Job :: Reproduce the items from the line containing "How do I perform: Click the 立即抢购 button?" through the end of the items, replacing "button" with "control" and leaving everything else unchanged. Omit the pictures from your answer.

Dataset ::
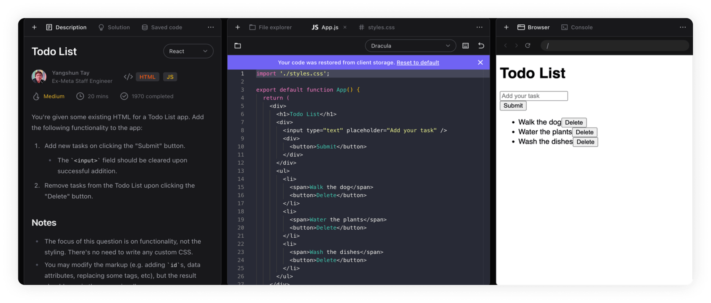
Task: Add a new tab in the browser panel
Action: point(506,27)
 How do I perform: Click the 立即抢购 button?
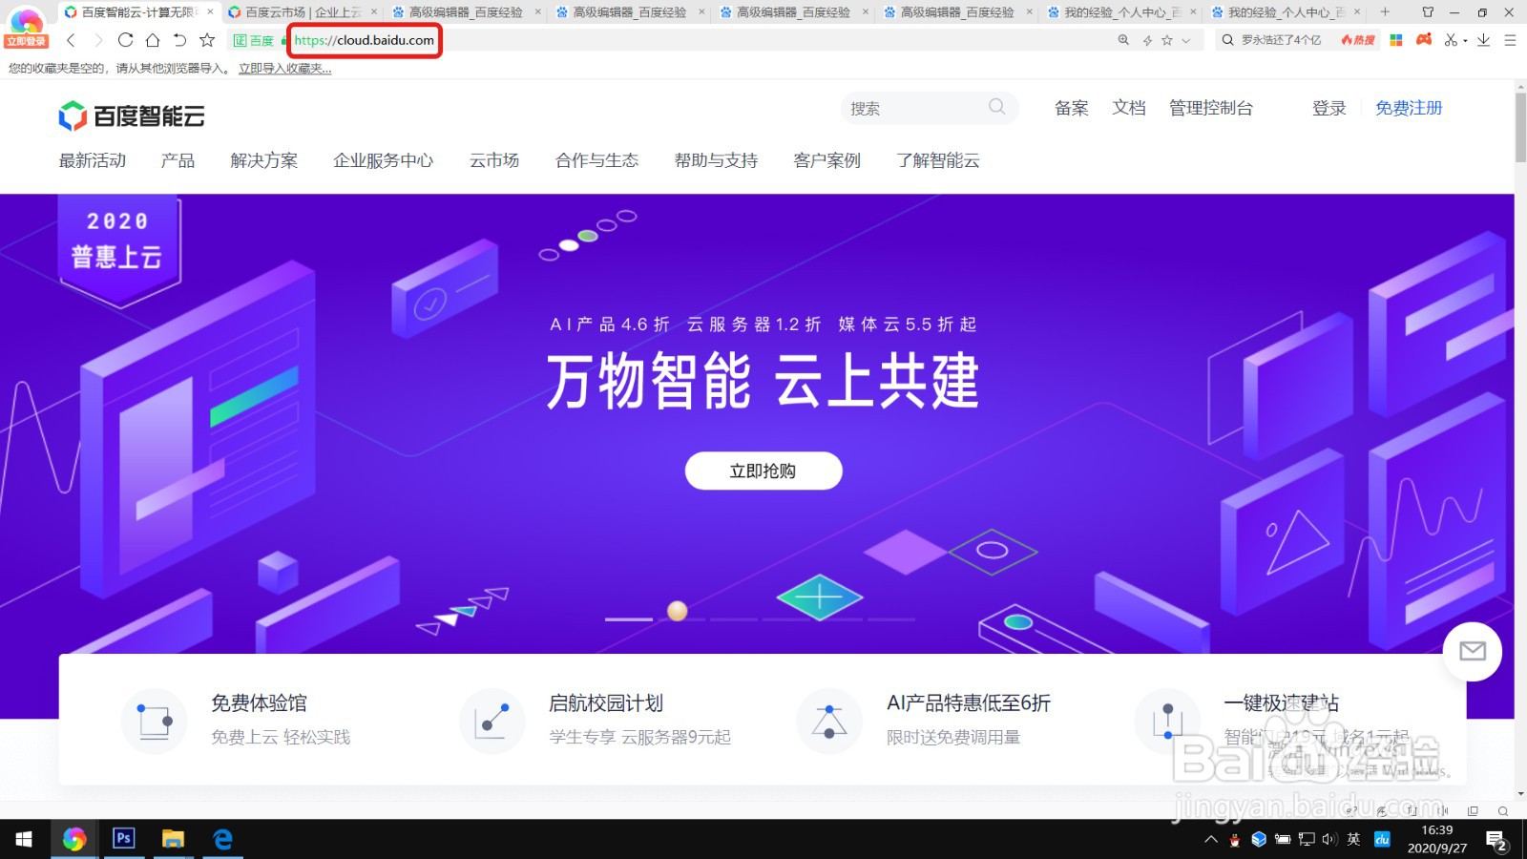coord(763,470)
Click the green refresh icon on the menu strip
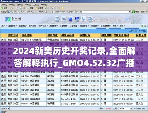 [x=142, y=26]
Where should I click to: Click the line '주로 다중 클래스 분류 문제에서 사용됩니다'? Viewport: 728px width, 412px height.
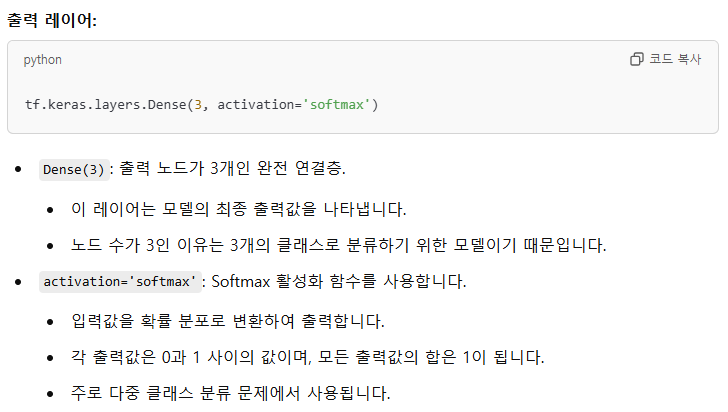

Task result ::
 How do I perform: Click the 立即抢购 control?
coord(763,470)
Click the green refresh icon on the menu strip
 [x=142, y=26]
Where should I click to: Click the line '주로 다중 클래스 분류 문제에서 사용됩니다'? Viewport: 728px width, 412px height.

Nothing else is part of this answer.